Records excerpted from a collection:
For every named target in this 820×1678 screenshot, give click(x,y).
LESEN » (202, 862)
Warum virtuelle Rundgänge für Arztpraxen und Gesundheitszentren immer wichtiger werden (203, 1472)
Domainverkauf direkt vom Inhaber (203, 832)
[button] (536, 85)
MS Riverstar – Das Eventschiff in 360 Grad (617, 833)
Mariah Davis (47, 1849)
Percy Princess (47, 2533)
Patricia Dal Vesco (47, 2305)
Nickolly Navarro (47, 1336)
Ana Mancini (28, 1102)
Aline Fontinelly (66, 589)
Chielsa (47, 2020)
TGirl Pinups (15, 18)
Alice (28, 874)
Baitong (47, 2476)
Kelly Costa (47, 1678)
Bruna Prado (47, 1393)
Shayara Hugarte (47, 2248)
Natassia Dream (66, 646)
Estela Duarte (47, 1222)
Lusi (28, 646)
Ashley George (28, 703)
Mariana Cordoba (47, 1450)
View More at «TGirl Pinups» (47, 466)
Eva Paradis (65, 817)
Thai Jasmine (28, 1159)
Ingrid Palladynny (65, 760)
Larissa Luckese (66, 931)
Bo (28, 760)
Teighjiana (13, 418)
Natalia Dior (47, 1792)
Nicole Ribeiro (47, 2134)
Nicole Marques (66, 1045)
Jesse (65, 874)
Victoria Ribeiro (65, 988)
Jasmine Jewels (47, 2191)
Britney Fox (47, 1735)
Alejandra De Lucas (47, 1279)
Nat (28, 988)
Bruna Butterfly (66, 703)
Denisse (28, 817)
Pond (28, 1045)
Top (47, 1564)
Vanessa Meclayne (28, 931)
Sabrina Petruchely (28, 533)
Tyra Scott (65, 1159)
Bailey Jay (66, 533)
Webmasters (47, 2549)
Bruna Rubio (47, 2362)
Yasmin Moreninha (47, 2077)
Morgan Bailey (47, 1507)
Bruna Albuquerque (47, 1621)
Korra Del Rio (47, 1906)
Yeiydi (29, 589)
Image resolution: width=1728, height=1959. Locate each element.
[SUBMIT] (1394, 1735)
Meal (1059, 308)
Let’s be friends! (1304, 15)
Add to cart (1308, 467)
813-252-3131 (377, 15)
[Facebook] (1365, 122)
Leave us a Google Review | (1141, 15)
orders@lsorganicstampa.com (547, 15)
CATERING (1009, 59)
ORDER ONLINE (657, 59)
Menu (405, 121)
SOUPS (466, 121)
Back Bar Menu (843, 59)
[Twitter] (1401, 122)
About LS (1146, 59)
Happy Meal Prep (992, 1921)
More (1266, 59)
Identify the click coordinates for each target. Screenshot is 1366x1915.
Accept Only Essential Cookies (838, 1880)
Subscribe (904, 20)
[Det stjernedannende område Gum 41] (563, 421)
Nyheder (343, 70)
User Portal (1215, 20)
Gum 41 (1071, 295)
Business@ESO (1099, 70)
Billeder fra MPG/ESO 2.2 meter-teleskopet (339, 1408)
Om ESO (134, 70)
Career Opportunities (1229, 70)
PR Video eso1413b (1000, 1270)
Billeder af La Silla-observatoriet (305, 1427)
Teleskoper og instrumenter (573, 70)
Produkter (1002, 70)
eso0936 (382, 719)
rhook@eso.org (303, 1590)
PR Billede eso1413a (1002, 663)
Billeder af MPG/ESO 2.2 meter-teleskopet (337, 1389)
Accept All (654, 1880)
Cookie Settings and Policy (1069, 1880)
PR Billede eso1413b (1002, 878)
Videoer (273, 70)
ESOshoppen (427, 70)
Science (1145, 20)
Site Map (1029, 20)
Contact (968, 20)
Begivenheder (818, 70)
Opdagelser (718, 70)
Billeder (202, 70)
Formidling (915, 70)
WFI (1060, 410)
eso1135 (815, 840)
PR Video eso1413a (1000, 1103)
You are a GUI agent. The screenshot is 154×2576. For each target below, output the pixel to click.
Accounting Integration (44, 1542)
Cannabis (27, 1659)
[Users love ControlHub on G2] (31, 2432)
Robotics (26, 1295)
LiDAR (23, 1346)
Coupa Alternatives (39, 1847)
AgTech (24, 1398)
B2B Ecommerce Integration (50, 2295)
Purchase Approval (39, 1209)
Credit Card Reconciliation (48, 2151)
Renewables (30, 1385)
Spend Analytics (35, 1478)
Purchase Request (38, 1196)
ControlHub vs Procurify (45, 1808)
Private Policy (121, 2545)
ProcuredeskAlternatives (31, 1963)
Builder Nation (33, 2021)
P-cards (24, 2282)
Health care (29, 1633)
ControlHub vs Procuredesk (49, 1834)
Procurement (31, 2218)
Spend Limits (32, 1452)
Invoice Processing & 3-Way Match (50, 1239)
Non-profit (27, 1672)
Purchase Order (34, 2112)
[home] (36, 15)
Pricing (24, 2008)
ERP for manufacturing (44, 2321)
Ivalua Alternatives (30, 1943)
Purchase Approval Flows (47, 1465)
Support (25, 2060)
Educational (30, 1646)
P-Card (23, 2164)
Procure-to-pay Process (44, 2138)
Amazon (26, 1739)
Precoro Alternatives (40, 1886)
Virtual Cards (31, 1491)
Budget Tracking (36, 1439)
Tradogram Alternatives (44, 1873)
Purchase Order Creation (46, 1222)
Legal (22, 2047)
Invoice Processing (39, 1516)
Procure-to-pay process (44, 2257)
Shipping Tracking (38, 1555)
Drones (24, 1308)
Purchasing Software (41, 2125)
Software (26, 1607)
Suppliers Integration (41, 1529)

[Exercise aim]:
Copy out every line of the data that includes the word "meter".

[Problem solution]:
Billeder fra MPG/ESO 2.2 meter-teleskopet (339, 1408)
Billeder af MPG/ESO 2.2 meter-teleskopet (337, 1389)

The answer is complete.